We were ready for another day of blue skies and Danish hospitality as we rode our ship’s shuttle into Old Town Copenhagen to set off on our own.
Our first stop was Rosenborg Castle – or “Slot,” as castles are called in Denmark. Built as a royal residence in the early 1600s by King Christian IV, Rosenborg houses Danish cultural and historical artifacts as well as the crown jewels. The rooms are well preserved and offer a glimpse into royal life at that time. We arrived just before opening, and it felt as if we had the castle to ourselves. Our entire day seemed to unfold that way. The city was busy and tourist-filled, but it never felt crowded.
The real crown jewel of Rosenborg is the Rosenborg Castle Gardens, the oldest park in central Copenhagen. Lovely wide walking paths lined with beautifully cared-for trees offer a charming, peaceful ambiance. It’s a popular place for locals, and like everywhere we visited in Copenhagen, it’s impeccably clean.
A.C. Perch’s Thehandel
We headed back into the winding, cobblestone streets of Old Town to find A.C. Perch’s Thehandel, where I had made reservations for lunch. (Tea & Coffee Shops Around the World.) As we rounded a corner, the Changing of the Guard passed by on its way to Amalianborg Palace. The procession struck me as being understated and elegantly simple, almost as if it didn’t want to draw too much attention to itself.

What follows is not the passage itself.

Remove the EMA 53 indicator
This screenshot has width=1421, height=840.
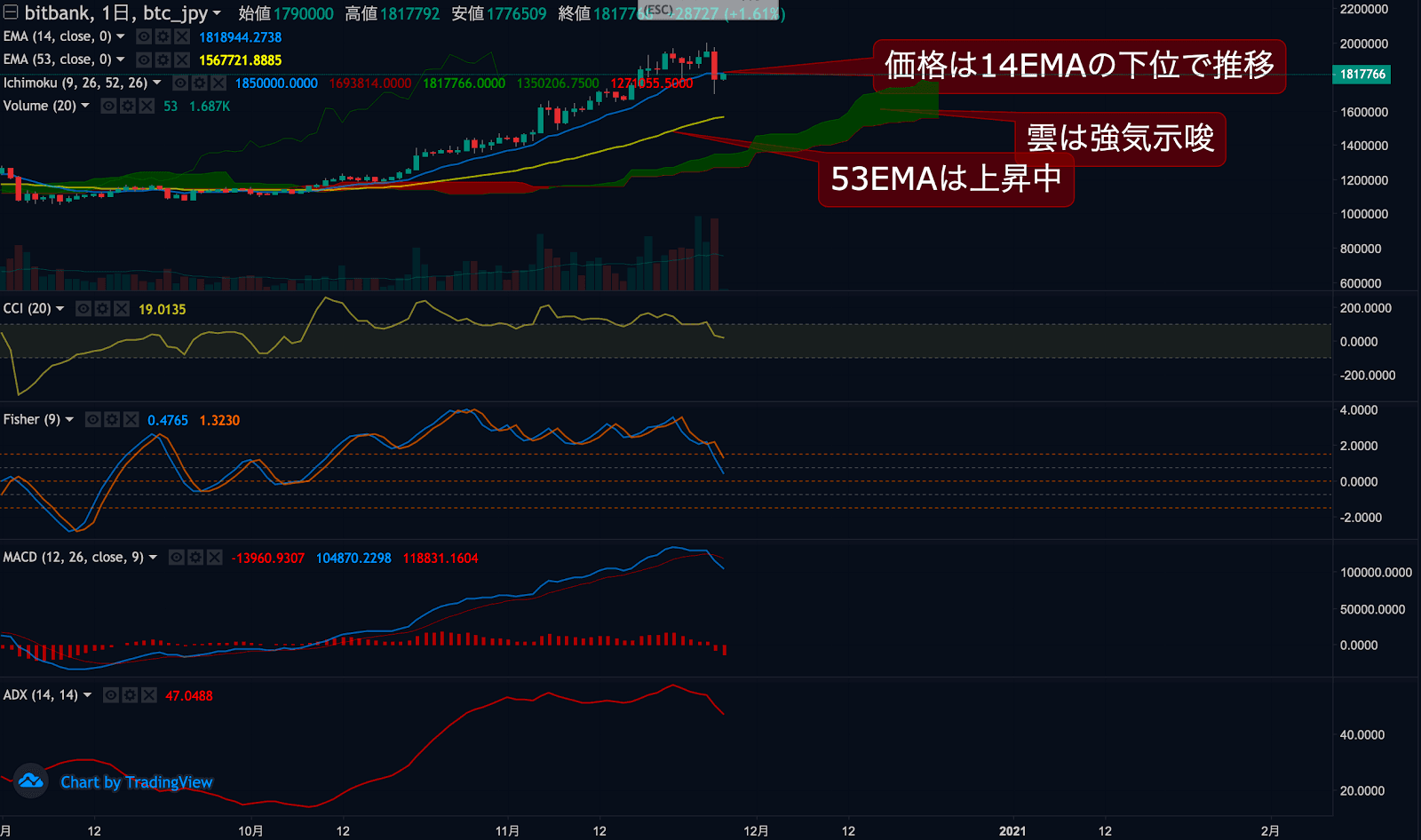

Our final stop before heading back to the ship was Christiansborg Palace. The Palace – also referred to as “Slot” – is the seat of the Danish Parliament and Supreme Court and is used by the monarchy for royal receptions. As we wandered through the graceful and welcoming rooms, we once again felt as if we were the only ones there.
We passed the Copenhagen Courthouse on our way to the shuttle. I later learned that the Danish translation on the building’s façade was, “With law the country shall be built.”
That evening, Herb and I stood on the top deck of the Crystal Symphony as we watched Copenhagen fade into distance. There is always a convergence of emotions for me at the sail-away, with memories of one place needing to be put aside in anticipation of what lies ahead in the next port. But this time was a little different. Copenhagen is one of those cities that quickly and quietly gets under your skin. It’s not an easy place to say farvel.